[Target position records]
☆ ☆ ☆ ☆ ☆ ☆ ☆

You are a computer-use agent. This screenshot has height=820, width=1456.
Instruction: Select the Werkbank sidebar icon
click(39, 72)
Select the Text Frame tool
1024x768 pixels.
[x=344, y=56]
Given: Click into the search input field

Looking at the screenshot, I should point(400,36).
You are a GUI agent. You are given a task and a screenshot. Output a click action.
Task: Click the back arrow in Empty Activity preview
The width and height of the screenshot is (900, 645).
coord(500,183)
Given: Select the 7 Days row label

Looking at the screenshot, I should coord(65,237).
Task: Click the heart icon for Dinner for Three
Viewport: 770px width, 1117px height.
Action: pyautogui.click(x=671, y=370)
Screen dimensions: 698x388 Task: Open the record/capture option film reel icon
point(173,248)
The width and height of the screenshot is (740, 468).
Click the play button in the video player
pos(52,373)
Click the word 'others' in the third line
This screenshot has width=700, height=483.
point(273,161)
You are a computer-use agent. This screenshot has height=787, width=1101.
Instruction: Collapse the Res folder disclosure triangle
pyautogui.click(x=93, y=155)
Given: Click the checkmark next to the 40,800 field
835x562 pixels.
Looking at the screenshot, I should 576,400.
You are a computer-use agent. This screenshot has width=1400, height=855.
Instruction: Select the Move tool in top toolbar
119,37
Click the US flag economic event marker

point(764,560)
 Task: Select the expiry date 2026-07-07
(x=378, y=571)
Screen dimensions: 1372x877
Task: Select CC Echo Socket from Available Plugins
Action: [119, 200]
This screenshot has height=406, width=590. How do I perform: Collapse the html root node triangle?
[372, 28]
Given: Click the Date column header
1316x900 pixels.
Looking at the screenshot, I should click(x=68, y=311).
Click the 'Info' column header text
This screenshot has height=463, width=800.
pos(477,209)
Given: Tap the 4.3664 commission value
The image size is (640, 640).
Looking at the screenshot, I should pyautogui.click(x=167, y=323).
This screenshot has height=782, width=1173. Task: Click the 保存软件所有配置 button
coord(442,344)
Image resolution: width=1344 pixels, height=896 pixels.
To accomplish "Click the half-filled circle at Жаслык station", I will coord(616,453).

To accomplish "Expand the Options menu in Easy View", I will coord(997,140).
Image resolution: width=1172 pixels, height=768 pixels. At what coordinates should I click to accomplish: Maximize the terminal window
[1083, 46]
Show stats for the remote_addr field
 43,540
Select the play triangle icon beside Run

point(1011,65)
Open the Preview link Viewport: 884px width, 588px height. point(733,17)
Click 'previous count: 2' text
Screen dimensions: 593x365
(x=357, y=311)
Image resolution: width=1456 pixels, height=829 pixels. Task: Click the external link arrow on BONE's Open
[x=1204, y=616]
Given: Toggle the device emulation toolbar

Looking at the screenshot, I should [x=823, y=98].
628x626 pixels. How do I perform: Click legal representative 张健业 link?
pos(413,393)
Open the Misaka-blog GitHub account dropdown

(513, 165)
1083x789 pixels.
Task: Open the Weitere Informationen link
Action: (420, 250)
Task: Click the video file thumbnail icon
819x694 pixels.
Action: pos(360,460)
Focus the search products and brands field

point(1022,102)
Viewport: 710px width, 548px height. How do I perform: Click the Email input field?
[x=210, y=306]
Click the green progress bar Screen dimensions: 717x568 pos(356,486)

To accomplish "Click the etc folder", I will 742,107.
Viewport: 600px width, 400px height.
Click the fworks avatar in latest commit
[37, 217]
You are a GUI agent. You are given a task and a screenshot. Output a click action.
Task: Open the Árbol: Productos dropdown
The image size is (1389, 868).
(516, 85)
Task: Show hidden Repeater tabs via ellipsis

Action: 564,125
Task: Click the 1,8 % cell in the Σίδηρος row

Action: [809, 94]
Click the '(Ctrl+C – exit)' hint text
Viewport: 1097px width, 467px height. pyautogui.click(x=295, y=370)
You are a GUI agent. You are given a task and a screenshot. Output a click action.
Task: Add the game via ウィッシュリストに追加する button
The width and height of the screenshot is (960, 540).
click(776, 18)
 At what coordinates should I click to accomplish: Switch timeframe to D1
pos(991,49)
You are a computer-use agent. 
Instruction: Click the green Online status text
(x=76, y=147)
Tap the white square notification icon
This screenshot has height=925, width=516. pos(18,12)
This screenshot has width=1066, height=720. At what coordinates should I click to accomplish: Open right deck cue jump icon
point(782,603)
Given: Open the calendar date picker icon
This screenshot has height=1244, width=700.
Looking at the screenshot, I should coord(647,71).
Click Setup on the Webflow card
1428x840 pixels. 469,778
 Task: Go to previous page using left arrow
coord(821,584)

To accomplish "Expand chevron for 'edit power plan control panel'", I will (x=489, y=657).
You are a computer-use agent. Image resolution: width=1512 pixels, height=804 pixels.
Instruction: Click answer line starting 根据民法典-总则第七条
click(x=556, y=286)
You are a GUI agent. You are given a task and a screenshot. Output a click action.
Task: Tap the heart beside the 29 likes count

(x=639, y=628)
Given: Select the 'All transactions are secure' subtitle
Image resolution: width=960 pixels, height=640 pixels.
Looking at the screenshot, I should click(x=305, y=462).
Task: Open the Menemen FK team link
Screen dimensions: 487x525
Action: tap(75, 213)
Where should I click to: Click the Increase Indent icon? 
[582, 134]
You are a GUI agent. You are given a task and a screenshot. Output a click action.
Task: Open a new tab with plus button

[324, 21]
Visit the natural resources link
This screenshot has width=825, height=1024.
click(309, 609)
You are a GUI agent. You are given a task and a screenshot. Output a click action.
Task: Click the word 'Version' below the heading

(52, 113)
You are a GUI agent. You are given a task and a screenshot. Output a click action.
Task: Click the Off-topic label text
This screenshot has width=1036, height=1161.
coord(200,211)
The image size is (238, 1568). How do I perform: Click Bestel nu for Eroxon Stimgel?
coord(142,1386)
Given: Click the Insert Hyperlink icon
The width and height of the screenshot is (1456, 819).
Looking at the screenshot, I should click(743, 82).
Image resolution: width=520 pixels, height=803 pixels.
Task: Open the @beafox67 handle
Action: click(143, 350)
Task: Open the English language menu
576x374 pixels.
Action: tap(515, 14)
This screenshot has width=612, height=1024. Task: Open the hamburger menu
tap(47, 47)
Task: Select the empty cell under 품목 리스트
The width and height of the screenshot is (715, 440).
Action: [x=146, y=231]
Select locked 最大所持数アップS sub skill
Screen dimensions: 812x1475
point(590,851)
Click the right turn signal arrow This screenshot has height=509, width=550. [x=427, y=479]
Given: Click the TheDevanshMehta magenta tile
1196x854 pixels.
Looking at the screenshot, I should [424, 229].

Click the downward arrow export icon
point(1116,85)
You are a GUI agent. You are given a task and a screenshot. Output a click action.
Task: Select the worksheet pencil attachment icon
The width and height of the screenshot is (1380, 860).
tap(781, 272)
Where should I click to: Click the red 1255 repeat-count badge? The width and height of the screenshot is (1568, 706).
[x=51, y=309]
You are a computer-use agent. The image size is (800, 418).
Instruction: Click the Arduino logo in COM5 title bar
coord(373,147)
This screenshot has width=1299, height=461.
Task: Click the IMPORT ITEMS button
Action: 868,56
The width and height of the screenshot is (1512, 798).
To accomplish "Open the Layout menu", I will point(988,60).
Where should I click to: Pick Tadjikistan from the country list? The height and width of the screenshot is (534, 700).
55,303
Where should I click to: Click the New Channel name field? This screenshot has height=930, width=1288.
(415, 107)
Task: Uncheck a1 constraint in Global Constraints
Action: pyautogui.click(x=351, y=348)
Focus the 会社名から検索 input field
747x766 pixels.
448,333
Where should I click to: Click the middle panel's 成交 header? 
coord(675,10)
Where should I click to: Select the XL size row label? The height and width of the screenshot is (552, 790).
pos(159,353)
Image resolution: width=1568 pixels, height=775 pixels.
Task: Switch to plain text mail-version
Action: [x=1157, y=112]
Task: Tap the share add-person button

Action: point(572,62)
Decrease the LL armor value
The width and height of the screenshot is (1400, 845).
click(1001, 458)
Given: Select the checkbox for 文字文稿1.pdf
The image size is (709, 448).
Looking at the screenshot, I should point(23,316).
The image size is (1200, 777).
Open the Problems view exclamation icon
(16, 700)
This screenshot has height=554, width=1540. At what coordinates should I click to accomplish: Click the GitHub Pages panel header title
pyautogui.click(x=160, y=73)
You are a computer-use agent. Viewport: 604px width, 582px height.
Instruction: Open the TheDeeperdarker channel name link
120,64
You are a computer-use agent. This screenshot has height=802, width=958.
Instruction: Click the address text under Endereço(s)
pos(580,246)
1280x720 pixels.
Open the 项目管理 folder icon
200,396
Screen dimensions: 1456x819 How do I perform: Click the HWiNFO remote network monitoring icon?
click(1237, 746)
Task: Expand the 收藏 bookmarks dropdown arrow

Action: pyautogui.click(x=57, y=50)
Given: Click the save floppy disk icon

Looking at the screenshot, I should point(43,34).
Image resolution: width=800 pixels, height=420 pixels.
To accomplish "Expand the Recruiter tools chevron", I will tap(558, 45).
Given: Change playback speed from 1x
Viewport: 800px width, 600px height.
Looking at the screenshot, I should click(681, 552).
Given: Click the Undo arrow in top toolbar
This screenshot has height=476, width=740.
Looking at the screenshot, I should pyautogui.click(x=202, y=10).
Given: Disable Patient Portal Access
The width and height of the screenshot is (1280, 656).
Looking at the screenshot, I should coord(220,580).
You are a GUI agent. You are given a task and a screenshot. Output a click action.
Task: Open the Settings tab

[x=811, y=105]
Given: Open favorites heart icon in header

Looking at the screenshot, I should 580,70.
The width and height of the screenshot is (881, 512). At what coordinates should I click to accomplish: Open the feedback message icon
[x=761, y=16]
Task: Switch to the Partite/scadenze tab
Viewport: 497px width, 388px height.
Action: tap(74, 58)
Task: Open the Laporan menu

☆ ☆ ☆ ☆ ☆ ☆ ☆

STATED EXERCISE: Reproduce the part of the data that opens with the line containing "The width and height of the screenshot is (740, 468)." and closes with the line containing "point(273,161)", replacing "play button" with "pause button" and keeping everything else unchanged.

THE COMPLETED TASK:
The width and height of the screenshot is (740, 468).
Click the pause button in the video player
pos(52,373)
Click the word 'others' in the third line
This screenshot has width=700, height=483.
point(273,161)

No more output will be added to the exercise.